Retype every line of this listing without changing anything.

Element lookup listing
==============================

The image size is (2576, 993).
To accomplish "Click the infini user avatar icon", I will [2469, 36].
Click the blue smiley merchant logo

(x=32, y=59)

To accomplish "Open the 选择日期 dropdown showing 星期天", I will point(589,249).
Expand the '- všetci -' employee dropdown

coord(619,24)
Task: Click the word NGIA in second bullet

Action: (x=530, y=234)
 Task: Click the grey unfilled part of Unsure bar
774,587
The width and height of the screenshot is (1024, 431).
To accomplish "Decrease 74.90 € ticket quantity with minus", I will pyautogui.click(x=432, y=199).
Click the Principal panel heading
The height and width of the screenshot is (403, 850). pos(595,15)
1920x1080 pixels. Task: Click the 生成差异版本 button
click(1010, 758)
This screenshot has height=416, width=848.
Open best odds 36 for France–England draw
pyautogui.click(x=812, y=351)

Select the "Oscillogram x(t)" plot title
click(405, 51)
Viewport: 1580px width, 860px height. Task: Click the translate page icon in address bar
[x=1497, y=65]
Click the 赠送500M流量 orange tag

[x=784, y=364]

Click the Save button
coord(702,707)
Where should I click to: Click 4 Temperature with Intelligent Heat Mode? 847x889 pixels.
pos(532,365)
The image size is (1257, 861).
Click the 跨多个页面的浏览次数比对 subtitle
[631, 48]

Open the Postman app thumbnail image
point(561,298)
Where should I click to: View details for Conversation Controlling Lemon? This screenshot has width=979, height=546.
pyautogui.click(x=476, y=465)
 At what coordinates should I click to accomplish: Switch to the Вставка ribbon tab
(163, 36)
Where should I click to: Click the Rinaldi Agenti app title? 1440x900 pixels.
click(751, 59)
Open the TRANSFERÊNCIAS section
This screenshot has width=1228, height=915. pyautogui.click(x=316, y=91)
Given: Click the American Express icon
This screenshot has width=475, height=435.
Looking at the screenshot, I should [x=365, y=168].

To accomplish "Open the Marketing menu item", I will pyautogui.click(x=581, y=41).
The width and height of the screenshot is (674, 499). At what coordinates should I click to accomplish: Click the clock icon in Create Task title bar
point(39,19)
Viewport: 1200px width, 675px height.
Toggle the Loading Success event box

==============================

* Result of this exercise
The image size is (2576, 993).
To accomplish "Click the infini user avatar icon", I will [2469, 36].
Click the blue smiley merchant logo

(x=32, y=59)

To accomplish "Open the 选择日期 dropdown showing 星期天", I will point(589,249).
Expand the '- všetci -' employee dropdown

coord(619,24)
Task: Click the word NGIA in second bullet

Action: (x=530, y=234)
 Task: Click the grey unfilled part of Unsure bar
774,587
The width and height of the screenshot is (1024, 431).
To accomplish "Decrease 74.90 € ticket quantity with minus", I will pyautogui.click(x=432, y=199).
Click the Principal panel heading
The height and width of the screenshot is (403, 850). pos(595,15)
1920x1080 pixels. Task: Click the 生成差异版本 button
click(1010, 758)
This screenshot has height=416, width=848.
Open best odds 36 for France–England draw
pyautogui.click(x=812, y=351)

Select the "Oscillogram x(t)" plot title
click(405, 51)
Viewport: 1580px width, 860px height. Task: Click the translate page icon in address bar
[x=1497, y=65]
Click the 赠送500M流量 orange tag

[x=784, y=364]

Click the Save button
coord(702,707)
Where should I click to: Click 4 Temperature with Intelligent Heat Mode? 847x889 pixels.
pos(532,365)
The image size is (1257, 861).
Click the 跨多个页面的浏览次数比对 subtitle
[631, 48]

Open the Postman app thumbnail image
point(561,298)
Where should I click to: View details for Conversation Controlling Lemon? This screenshot has width=979, height=546.
pyautogui.click(x=476, y=465)
 At what coordinates should I click to accomplish: Switch to the Вставка ribbon tab
(163, 36)
Where should I click to: Click the Rinaldi Agenti app title? 1440x900 pixels.
click(751, 59)
Open the TRANSFERÊNCIAS section
This screenshot has width=1228, height=915. pyautogui.click(x=316, y=91)
Given: Click the American Express icon
This screenshot has width=475, height=435.
Looking at the screenshot, I should [x=365, y=168].

To accomplish "Open the Marketing menu item", I will pyautogui.click(x=581, y=41).
The width and height of the screenshot is (674, 499). At what coordinates should I click to accomplish: Click the clock icon in Create Task title bar
point(39,19)
Viewport: 1200px width, 675px height.
Toggle the Loading Success event box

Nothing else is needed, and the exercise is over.